## Instructions to follow
Retype the items starting with the line that contains "Task: Click Re-run last script icon" and going on through the line that contains "tap(730, 86)", both included, and leave the pictures out of your answer.

## Information given
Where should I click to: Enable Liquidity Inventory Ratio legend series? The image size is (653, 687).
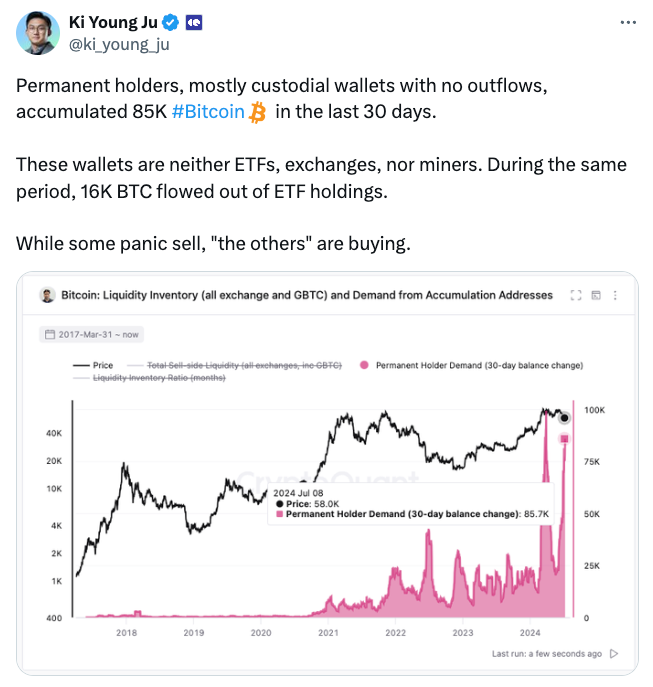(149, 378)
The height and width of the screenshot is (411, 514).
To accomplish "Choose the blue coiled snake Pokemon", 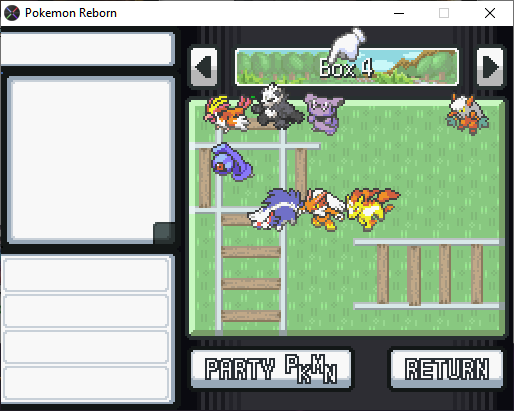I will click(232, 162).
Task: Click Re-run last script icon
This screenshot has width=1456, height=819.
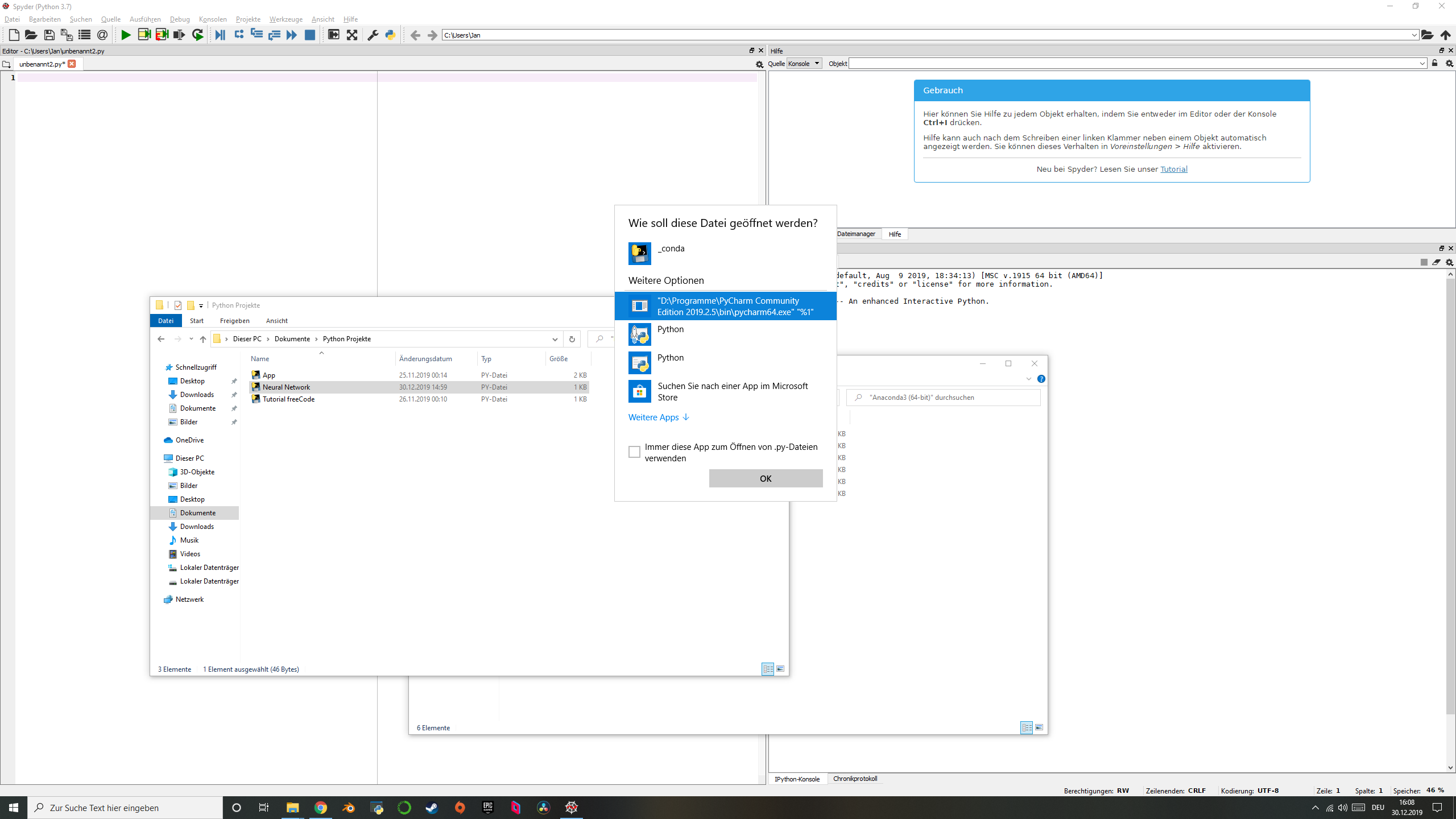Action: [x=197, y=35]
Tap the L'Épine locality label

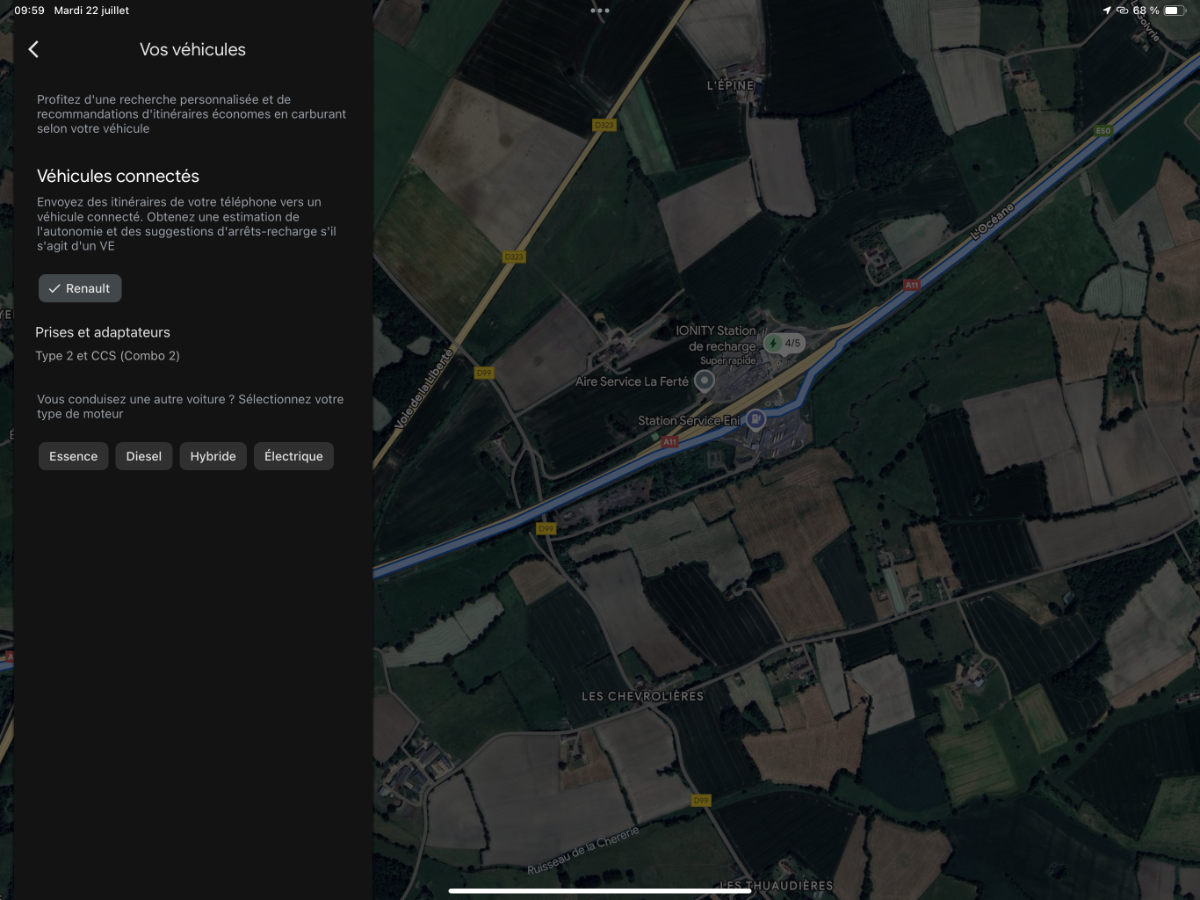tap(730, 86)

==

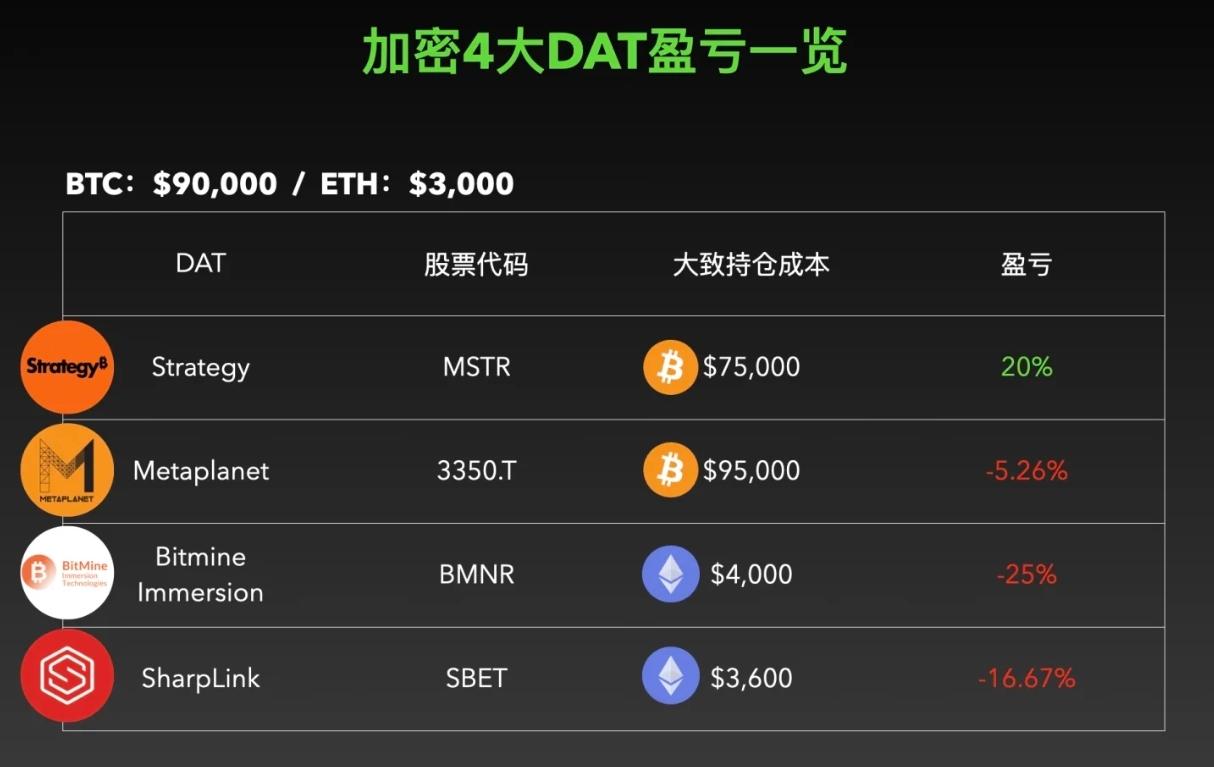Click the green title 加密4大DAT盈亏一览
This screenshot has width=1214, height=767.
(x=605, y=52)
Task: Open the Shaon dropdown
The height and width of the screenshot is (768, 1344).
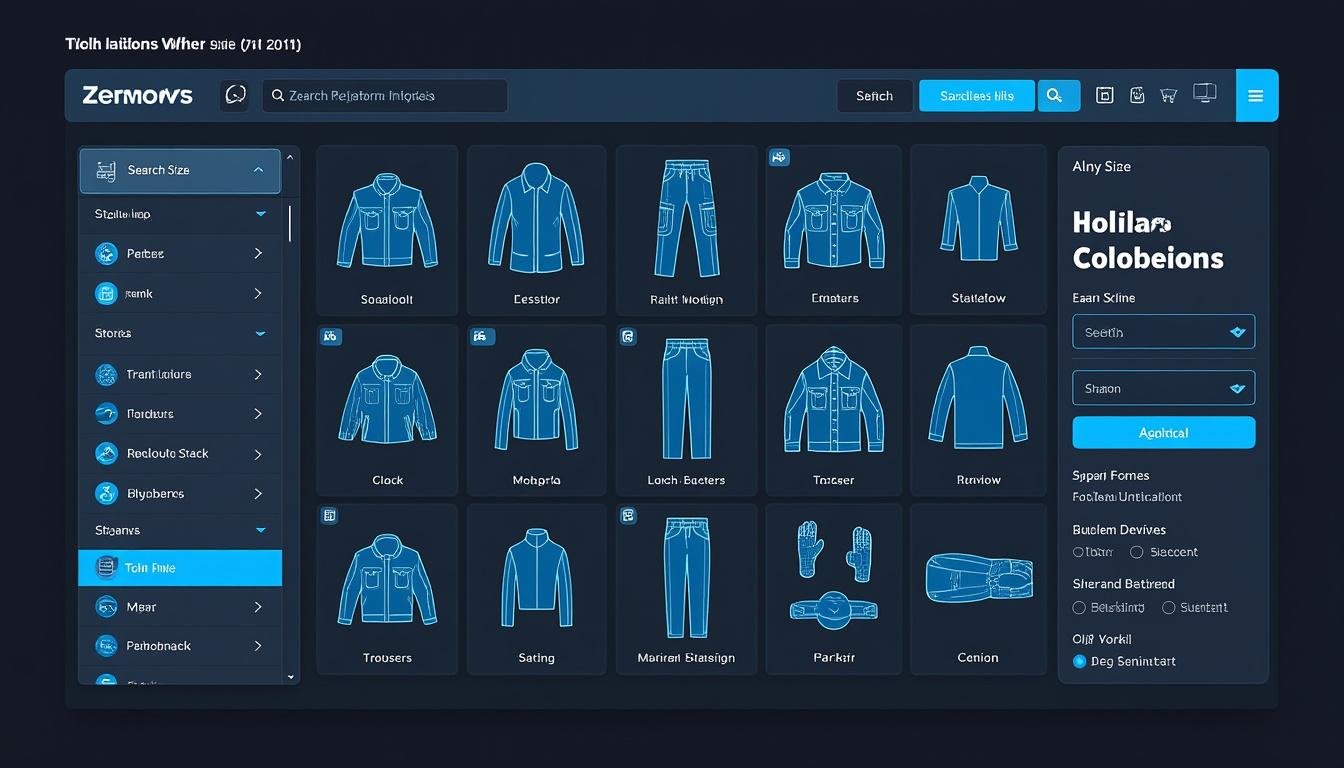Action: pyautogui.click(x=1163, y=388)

* * *

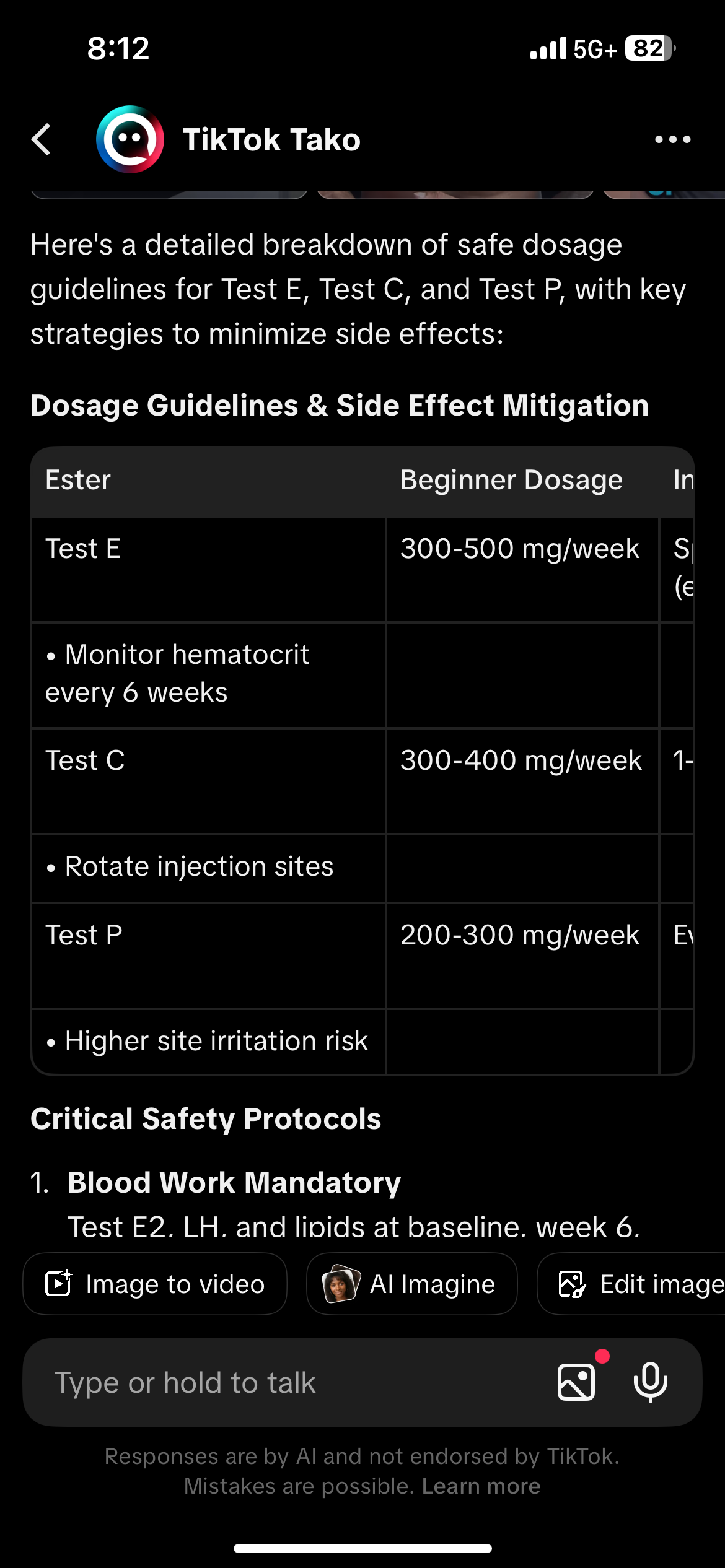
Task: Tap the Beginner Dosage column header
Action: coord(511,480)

## Complete response
Task: Click Re-run last script icon
This screenshot has width=1456, height=819.
Action: [x=197, y=35]
Tap the L'Épine locality label

tap(730, 86)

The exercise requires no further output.